Kalimat yang pernah ia dengarkan suatu malam. Kalimat yang membuat Key tak pernah ragu. Satu dari puluhan sajak yang telah ia bagikan. Itu sangat ia suka. Selama ini belum ada yang pernah Key perlihatkan bahwa ia gadis biasa. Gadis yang juga pernah bermimpi, tentang awan dan langit biru, tentang bunga-bunga indah.

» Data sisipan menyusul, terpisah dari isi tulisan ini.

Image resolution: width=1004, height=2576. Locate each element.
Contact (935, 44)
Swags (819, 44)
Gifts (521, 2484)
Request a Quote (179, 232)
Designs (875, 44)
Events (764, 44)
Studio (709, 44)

Perlahan, keberanian mulai ia kenal. Lalu ia kenalkan kepada si pemilik mata senja. Meski tak sekalipun pernah ia ucapkan selain dalam surat-suratnya.
"Aku menyukaimu bukan karena apa yang kamu miliki hari ini. Tapi karena kamu adalah kamu. Dan kamu juga keberadaanmu. Akan ada banyak teriakan di telingaku tapi bukan berarti akan membuatku berhenti. Aku melihatmu, dengan caraku. Cara yang berbeda dari mata orang lain. Mereka mungkin tak mampu melihatmu, karena mereka tak pernah bisa melihatnya dalam matamu. mereka tak pernah melihat, senja. Kamu dan senja dalam matamu. Jika aku mampu, aku ingin sekali menjaga senja dalam matamu."
Lalu Key menyisipkan titik pada akhir kalimat dalam suratnya.